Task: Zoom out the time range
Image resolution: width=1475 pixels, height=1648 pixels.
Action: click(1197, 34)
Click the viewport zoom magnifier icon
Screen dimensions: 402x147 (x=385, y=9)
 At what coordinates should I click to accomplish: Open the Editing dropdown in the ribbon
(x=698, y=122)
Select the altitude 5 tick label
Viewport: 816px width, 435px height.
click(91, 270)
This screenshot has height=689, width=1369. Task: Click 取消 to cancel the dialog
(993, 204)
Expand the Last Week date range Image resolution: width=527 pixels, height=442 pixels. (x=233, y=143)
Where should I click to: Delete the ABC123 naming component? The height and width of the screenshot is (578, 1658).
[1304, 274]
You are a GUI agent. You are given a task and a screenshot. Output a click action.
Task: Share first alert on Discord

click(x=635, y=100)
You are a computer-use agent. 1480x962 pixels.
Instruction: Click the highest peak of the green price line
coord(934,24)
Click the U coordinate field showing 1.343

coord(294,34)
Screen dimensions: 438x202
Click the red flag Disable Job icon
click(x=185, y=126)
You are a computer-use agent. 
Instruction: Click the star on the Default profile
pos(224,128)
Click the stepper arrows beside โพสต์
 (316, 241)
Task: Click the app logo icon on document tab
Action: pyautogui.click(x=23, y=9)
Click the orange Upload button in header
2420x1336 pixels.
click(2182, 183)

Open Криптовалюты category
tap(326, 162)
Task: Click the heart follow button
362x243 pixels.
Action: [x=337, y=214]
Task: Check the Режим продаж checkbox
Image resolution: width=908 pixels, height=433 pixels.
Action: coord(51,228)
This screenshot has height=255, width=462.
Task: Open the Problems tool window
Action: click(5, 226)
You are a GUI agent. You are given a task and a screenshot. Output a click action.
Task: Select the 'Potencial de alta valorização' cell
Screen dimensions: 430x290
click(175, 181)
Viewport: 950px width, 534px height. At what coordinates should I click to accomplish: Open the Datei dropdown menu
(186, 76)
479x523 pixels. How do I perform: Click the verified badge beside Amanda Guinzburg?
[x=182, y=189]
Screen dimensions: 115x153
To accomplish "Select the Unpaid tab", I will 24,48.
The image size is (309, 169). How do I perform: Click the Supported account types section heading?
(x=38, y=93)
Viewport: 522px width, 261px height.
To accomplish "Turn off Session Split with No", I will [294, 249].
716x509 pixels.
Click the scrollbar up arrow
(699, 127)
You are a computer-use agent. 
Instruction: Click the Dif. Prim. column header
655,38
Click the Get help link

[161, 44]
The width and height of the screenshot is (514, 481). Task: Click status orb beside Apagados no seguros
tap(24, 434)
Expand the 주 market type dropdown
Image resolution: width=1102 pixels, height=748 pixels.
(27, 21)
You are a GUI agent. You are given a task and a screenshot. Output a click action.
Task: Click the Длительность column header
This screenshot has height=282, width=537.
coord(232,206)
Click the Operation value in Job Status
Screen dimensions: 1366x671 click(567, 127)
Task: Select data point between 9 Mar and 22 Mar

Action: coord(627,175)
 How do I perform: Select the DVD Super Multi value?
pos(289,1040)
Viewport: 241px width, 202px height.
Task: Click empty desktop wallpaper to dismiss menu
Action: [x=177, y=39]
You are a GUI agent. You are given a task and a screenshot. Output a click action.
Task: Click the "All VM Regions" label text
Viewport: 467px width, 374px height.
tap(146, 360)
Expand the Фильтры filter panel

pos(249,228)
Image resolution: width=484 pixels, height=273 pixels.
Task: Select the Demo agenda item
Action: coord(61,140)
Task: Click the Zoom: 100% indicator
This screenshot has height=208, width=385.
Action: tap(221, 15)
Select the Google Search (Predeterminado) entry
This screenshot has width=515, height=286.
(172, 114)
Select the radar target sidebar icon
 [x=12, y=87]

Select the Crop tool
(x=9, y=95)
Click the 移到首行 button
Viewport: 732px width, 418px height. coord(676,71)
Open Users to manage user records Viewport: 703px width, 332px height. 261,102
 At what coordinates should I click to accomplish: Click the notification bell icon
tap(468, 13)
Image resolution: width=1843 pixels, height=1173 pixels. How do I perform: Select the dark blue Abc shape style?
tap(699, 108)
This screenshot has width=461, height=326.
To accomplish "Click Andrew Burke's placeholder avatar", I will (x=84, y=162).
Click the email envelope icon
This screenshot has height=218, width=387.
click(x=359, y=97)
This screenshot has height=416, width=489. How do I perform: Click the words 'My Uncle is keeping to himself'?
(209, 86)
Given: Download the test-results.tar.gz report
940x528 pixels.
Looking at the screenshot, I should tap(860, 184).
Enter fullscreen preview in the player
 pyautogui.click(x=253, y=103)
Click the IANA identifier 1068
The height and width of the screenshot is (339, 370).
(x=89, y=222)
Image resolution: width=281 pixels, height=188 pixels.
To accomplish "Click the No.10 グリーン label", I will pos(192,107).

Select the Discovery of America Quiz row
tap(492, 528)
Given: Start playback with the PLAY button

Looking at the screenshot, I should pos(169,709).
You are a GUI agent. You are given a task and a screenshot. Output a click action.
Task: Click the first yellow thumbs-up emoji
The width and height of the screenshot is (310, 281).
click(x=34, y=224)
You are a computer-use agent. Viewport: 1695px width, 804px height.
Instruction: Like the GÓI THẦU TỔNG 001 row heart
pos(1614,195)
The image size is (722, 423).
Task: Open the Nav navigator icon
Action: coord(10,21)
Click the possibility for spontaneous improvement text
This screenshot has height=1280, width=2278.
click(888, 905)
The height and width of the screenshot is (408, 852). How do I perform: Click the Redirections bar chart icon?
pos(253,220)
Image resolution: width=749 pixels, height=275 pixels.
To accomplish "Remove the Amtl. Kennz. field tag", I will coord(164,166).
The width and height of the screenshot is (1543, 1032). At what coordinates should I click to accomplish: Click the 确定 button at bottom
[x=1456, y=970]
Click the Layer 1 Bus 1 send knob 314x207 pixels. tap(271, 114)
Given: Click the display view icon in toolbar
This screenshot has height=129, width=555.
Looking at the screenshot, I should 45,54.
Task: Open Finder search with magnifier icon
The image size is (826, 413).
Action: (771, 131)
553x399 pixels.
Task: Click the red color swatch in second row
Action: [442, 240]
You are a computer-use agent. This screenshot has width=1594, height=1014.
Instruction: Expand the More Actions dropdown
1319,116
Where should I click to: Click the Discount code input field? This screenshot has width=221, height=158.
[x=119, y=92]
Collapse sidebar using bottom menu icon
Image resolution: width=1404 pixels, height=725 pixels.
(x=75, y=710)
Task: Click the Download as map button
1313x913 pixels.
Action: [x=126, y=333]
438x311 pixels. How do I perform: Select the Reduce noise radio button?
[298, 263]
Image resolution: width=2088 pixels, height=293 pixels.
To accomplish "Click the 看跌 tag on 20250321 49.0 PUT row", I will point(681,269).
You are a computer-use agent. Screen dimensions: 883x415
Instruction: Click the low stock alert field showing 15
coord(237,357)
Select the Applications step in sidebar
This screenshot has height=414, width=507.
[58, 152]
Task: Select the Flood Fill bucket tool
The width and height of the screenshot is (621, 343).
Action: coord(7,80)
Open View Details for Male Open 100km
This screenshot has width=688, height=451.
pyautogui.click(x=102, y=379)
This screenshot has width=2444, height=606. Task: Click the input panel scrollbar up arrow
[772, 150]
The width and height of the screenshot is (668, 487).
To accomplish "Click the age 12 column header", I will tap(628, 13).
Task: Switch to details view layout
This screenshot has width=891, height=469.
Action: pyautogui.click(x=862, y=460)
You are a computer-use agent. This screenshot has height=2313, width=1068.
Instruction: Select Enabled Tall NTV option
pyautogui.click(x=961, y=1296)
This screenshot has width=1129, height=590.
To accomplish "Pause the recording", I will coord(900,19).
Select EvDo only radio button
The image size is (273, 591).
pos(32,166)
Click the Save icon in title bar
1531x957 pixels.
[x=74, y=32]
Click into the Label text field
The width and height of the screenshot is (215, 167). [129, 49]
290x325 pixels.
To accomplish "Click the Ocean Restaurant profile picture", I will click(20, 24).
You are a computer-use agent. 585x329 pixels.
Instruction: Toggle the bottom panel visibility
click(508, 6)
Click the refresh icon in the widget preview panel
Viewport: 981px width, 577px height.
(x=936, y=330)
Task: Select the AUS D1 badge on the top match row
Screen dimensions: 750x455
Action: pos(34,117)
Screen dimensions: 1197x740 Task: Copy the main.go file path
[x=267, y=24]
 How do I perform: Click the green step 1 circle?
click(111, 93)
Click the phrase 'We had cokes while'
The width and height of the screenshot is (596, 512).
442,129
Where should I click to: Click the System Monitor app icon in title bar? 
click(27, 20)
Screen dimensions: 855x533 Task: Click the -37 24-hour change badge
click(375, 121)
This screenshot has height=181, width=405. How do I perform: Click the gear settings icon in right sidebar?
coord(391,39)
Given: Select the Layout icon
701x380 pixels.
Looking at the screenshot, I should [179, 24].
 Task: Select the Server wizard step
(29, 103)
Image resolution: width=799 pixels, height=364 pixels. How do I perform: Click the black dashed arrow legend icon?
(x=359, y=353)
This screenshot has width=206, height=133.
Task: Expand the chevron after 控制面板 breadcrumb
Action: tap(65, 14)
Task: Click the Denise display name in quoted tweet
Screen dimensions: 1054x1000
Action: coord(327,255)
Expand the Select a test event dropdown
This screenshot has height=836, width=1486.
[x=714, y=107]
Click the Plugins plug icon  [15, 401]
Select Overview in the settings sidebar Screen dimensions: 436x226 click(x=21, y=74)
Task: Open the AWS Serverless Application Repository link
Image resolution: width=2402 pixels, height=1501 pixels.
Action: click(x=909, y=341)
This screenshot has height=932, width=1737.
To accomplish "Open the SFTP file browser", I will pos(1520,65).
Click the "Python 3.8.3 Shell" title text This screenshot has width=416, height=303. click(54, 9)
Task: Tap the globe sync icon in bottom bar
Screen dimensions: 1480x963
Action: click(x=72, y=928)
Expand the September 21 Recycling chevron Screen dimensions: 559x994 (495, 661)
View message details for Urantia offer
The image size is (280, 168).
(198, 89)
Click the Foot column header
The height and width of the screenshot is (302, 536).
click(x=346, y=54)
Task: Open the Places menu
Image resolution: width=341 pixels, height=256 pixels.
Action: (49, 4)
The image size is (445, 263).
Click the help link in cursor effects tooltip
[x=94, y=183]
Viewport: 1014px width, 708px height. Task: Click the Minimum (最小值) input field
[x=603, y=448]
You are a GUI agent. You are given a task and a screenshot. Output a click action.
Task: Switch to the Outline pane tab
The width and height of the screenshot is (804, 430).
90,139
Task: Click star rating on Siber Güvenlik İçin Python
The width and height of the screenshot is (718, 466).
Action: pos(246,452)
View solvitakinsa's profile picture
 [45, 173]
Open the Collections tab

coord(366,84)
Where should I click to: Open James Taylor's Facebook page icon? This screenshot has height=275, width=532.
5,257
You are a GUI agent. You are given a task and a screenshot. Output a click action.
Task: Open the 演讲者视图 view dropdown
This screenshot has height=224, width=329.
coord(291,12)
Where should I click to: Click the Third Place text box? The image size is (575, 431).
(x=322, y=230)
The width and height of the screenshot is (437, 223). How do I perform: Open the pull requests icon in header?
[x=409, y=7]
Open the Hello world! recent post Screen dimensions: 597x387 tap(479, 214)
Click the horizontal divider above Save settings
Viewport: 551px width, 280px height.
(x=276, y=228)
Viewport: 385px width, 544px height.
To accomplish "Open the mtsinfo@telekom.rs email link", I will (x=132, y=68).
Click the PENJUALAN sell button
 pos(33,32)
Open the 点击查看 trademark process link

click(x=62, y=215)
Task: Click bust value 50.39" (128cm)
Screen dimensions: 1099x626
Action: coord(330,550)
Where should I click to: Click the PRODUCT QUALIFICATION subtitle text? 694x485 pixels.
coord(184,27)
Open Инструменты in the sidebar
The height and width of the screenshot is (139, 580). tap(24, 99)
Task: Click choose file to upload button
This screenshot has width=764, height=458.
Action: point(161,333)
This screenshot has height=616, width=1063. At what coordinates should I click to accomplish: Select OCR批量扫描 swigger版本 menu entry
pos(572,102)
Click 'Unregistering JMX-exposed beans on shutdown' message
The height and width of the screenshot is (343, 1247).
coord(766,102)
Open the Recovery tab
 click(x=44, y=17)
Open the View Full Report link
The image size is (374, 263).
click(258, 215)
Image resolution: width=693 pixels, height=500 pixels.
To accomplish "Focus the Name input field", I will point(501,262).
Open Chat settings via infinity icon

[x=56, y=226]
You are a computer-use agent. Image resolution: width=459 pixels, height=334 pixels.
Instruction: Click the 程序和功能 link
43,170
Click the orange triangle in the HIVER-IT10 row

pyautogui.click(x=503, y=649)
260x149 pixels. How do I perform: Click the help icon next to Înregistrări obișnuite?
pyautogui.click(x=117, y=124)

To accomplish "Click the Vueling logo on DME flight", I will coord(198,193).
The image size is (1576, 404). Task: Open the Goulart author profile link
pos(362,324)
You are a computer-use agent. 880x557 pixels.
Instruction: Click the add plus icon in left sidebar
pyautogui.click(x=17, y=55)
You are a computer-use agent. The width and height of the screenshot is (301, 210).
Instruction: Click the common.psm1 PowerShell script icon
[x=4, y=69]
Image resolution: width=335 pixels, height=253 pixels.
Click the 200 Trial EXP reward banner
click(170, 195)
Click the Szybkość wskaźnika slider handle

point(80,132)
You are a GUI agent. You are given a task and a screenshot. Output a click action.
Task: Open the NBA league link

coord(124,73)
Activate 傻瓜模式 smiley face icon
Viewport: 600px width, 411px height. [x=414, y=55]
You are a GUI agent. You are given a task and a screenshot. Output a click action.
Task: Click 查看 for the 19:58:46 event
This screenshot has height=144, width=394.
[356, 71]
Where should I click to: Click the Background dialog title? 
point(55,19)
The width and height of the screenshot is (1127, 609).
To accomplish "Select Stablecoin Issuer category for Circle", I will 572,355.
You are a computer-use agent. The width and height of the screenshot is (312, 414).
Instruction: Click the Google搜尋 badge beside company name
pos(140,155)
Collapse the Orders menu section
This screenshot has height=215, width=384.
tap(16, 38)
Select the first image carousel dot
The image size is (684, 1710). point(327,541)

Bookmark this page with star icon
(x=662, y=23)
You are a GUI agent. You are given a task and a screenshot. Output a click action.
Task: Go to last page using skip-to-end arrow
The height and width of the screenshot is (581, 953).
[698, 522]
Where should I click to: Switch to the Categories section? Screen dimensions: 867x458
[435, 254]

• What is needed: Retype the listing above from the line containing "Image resolution: width=693" through the line containing "[x=4, y=69]", keeping each line as it is.

• Completed exercise:
Image resolution: width=693 pixels, height=500 pixels.
To accomplish "Focus the Name input field", I will point(501,262).
Open Chat settings via infinity icon

[x=56, y=226]
You are a computer-use agent. Image resolution: width=459 pixels, height=334 pixels.
Instruction: Click the 程序和功能 link
43,170
Click the orange triangle in the HIVER-IT10 row

pyautogui.click(x=503, y=649)
260x149 pixels. How do I perform: Click the help icon next to Înregistrări obișnuite?
pyautogui.click(x=117, y=124)

To accomplish "Click the Vueling logo on DME flight", I will coord(198,193).
The image size is (1576, 404). Task: Open the Goulart author profile link
pos(362,324)
You are a computer-use agent. 880x557 pixels.
Instruction: Click the add plus icon in left sidebar
pyautogui.click(x=17, y=55)
You are a computer-use agent. The width and height of the screenshot is (301, 210).
Instruction: Click the common.psm1 PowerShell script icon
[x=4, y=69]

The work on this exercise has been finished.